■ **Problem requirements**:
Your answer must be an exact transcription of every record below, with the pictures omitted.

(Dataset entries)
--
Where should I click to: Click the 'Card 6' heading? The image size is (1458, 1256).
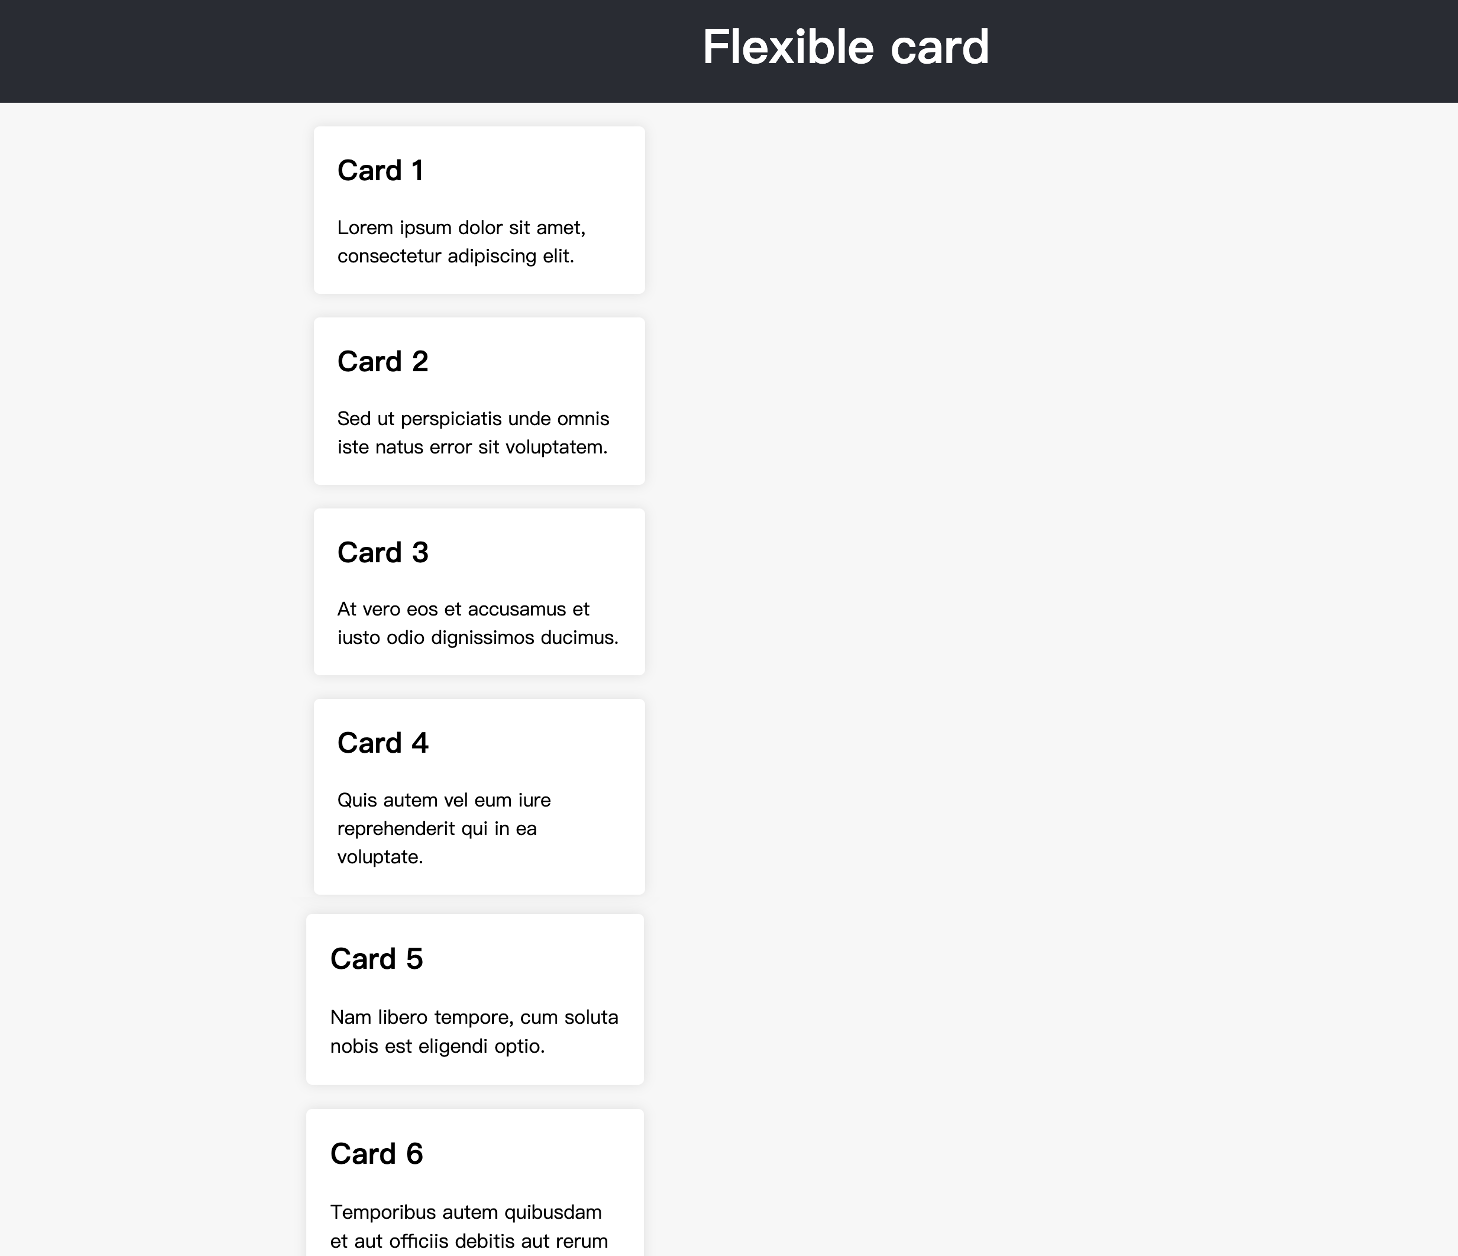click(377, 1155)
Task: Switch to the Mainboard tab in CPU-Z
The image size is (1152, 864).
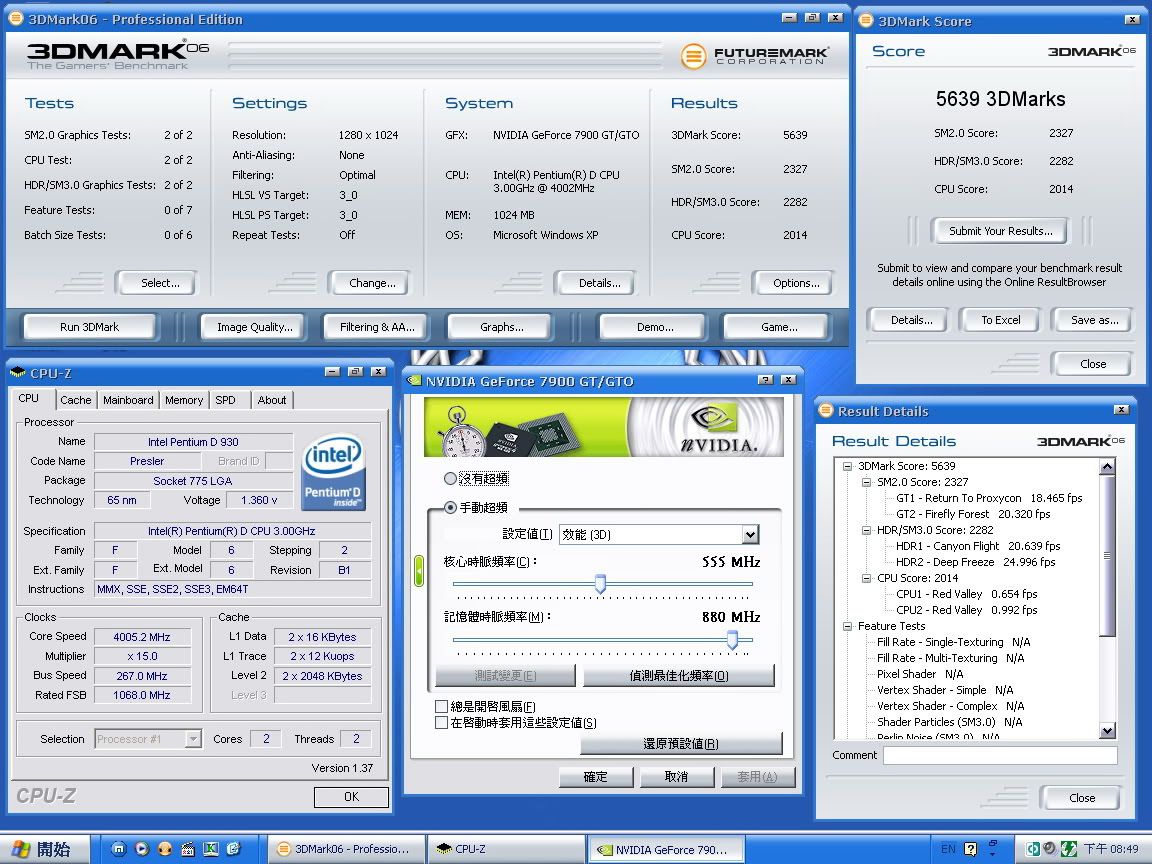Action: [x=128, y=400]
--
■ **Answer area**:
Where should I click to: Click the 'Card 6' heading? The image size is (1458, 1256).
click(377, 1155)
Task: Switch to the Mainboard tab in CPU-Z
The image size is (1152, 864).
Action: [x=128, y=400]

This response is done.